La période la plus favorable pour réaliser le premier débroussaillement et les gros travaux d’entretien est l’automne et l’hiver. À cette période, le risque d’incendie est plus faible et l’impact sur la biodiversité est généralement moindre.
Au printemps, l’entretien reste possible, mais il convient d’être plus attentif à la faune et à la flore. En été, le débroussaillement doit être limité, car le risque d’incendie est plus élevé et les travaux peuvent eux-mêmes devenir dangereux selon les conditions météorologiques.
Anticiper est donc essentiel : mieux vaut préparer son terrain avant la saison à risque plutôt que d’agir dans l’urgence au cœur de l’été.
Que risque-t-on si l’on ne débroussaille pas ?
Ne pas débroussailler, ce n’est pas seulement s’exposer à une sanction. C’est d’abord mettre en danger des personnes, des habitations et des biens.
Les conséquences peuvent être importantes : mise en danger des occupants et du voisinage, perte de biens, poursuites pénales, répercussions possibles sur l’assurance, et amende administrative pouvant atteindre 50 € par mètre carré non débroussaillé.
Au-delà de l’aspect réglementaire, il faut voir le débroussaillement comme une assurance collective. Chaque terrain entretenu contribue à protéger tout un quartier, un hameau, un village.
Où se renseigner ?
Pour connaître les règles applicables à sa situation, le premier réflexe est de contacter sa mairie.
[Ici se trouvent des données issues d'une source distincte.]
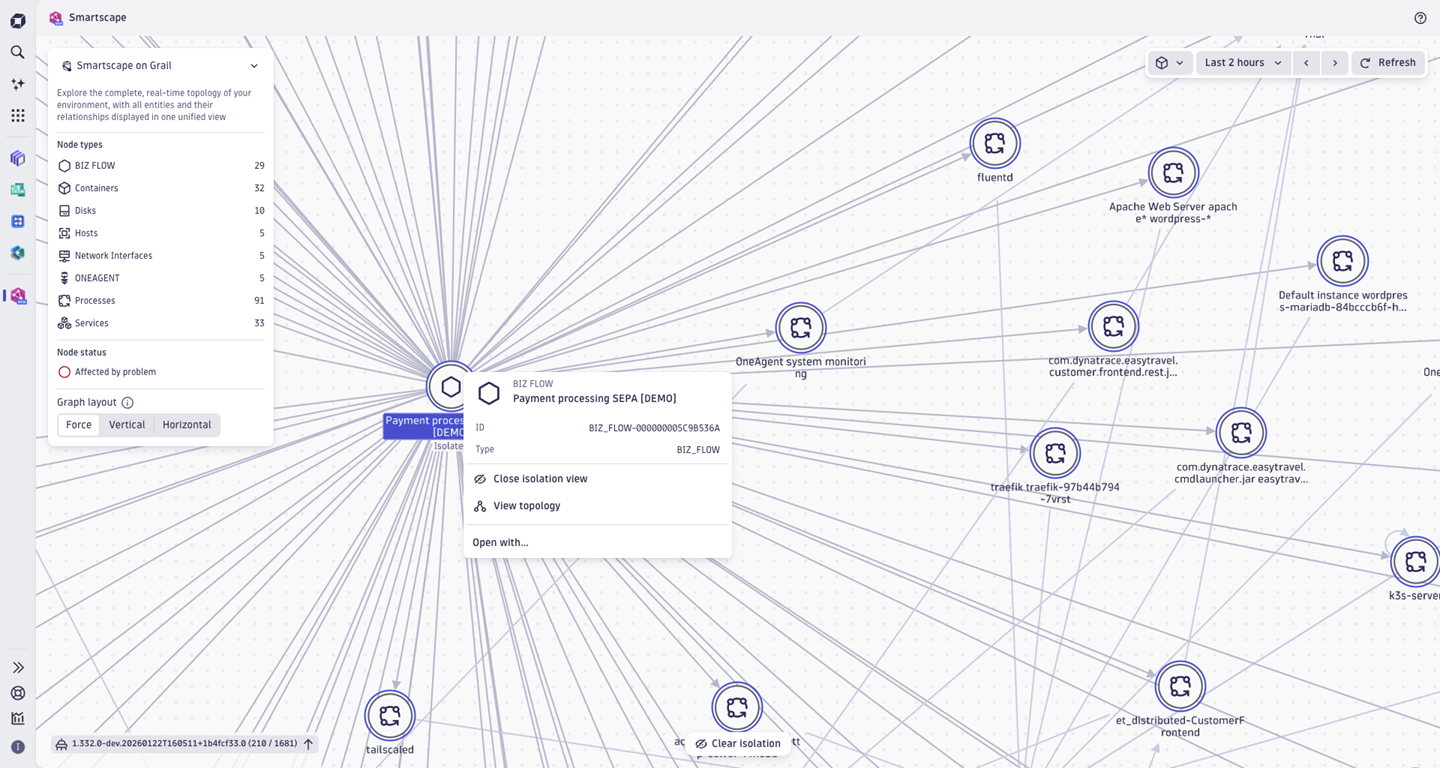Click the Smartscape icon in the sidebar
Elle pourra orienter les habitants vers les informations locales utiles.
Le site internet de la Préfecture de la Dordogne propose également des informations détaillées, notamment sur les zones concernées, les règles particulières et les démarches à suivre en cas de débroussaillement chez un voisin.
Un geste simple, une responsabilité partagée
Face au risque incendie, chacun a un rôle à jouer. Les pouvoirs publics, les secours, les collectivités, mais aussi les propriétaires et les habitants.
Débroussailler, ce n’est pas dénaturer son terrain. C’est le rendre plus sûr. C’est protéger sa maison, ses proches, ses voisins et les pompiers qui pourraient être amenés à intervenir.
La prévention commence souvent par des gestes simples. Entretenir son terrain en fait partie. Et lorsque l’on sait qu’une grande majorité des feux de forêt démarre à proximité des habitations, il devient évident que le débroussaillement n’est pas une contrainte de plus : c’est une protection essentielle.